In-game Name: Ryan Swooney

Server: Community Banned

Steam ID: 76561198280582054

Ban ID: Unsure as I'm community banned

Reason given for your ban: C1.6

In your own words, please type why you think you were banned.: I was banned on May 7th 2023 because of comments I made towards 2 members of the staff team (Stavik and Liam) whilst in a ticket with them. I lost my temper when I felt I had been treated unfairly in a baiting report that had been put up on me and as a result I ended up laughing at and calling Stavik and Liam "freaks" as well as telling them to "Fuck off". The ticket was initially made because I was banned for baiting and I felt it wasn't deserved, I was then told in the ticket that I would be getting a permanent ban due to a comment in groups where I jokingly said "i'll do it again and again until I'm permad". Shortly after being told I would be getting a permanent ban because of my groups comment was then when I insulted both Liam and Stavik.
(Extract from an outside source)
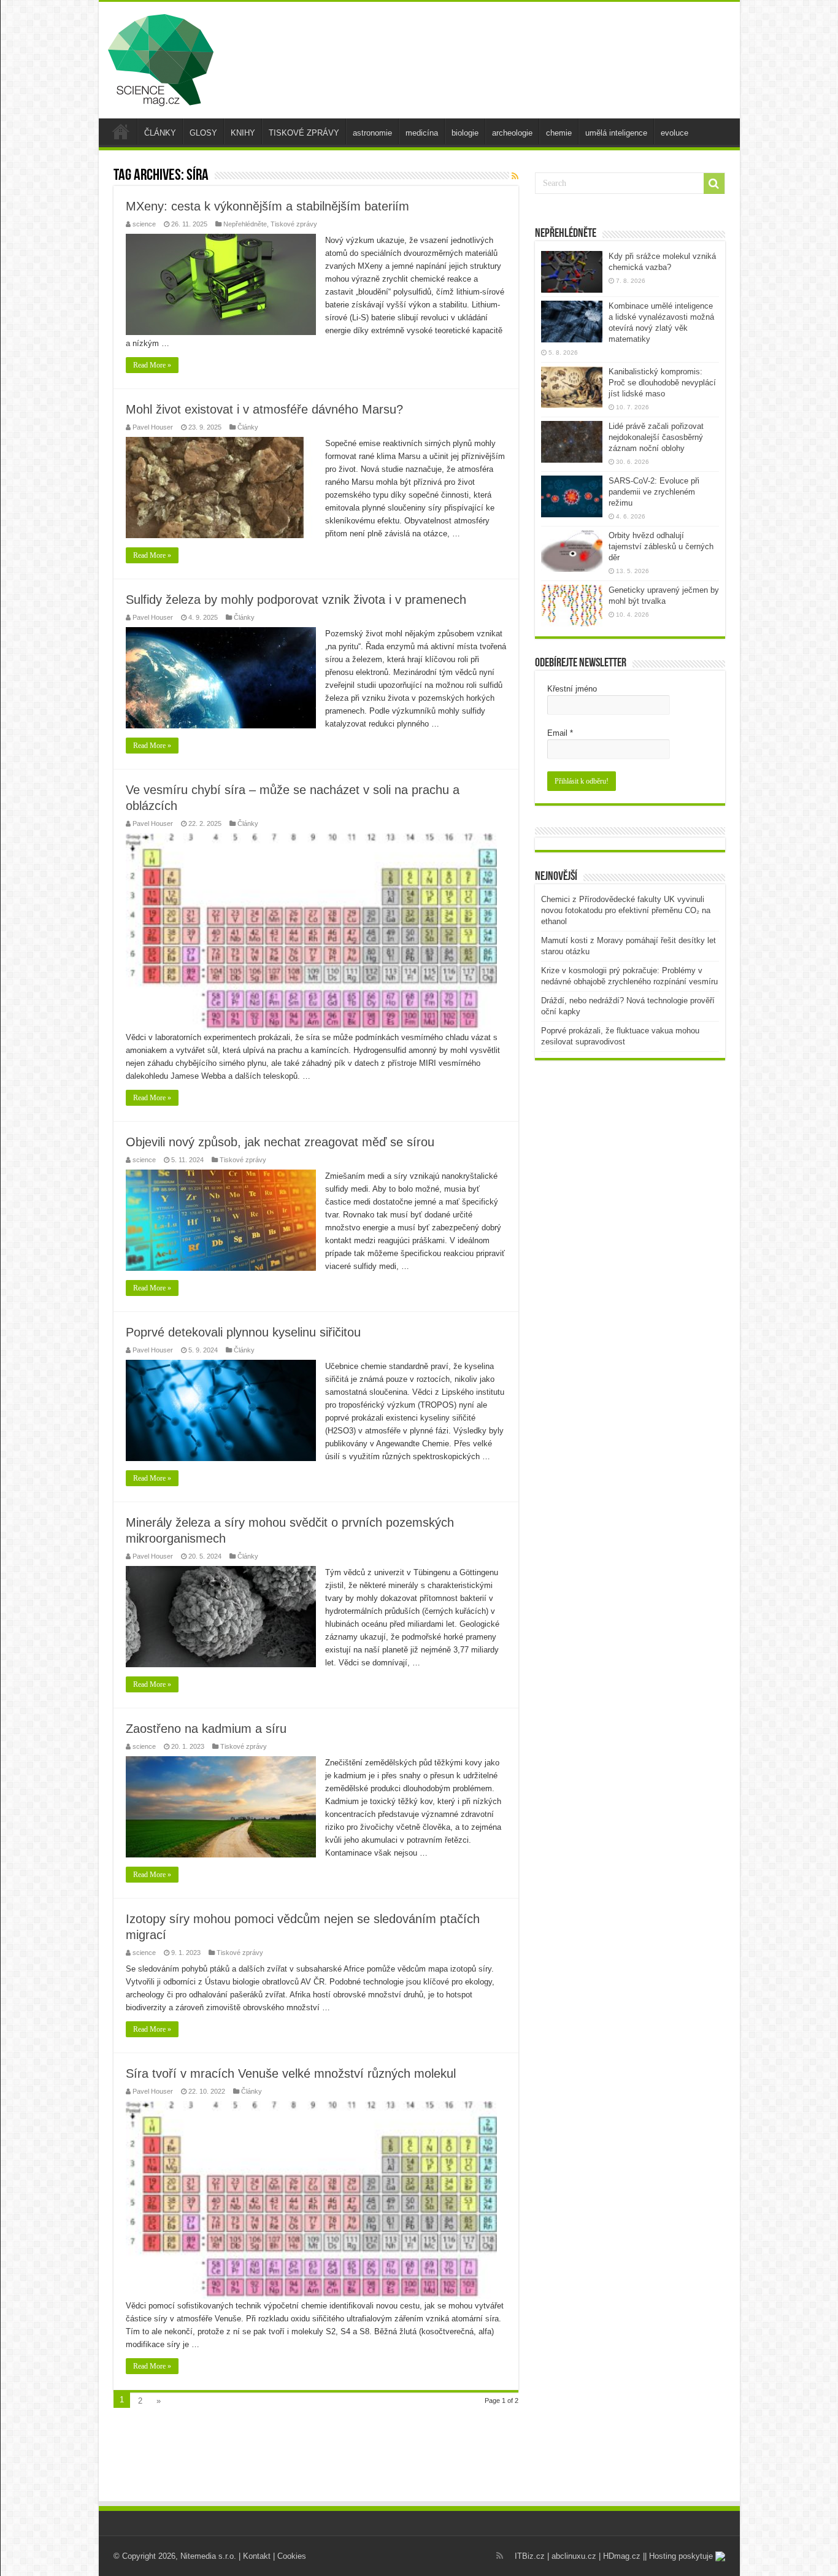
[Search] (714, 183)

Why should we unban you ?:  I understand there's no going back on what I said and that what's done is done. I also understand that the staff team don't want me back after my behaviour and I don't blame you all. I've been locked out of the community for just over 9 months and with this time I have had time to reflect. I know you've heard this many times before but I genuinely have changed and I would like at least the opportunity to show you this. My previous ban records might not be great but they're certainly not the worst that's been seen, not that this makes any of my actions justifiable but before my 1.6 ban I had been playing the server for just over a year at that point and had received a couple RDM bans. I deeply regret when I said in groups that I would "do it again and again until im permad". It wasn't a serious comment and was intended to be sarcastic but came across as cocky and serious. It was a childish remark and I don't expect staff to react to it any other way. I would never have actually gone and repeated my rule break, at the time I thought I was being funny however I have realised now why it got me in this position.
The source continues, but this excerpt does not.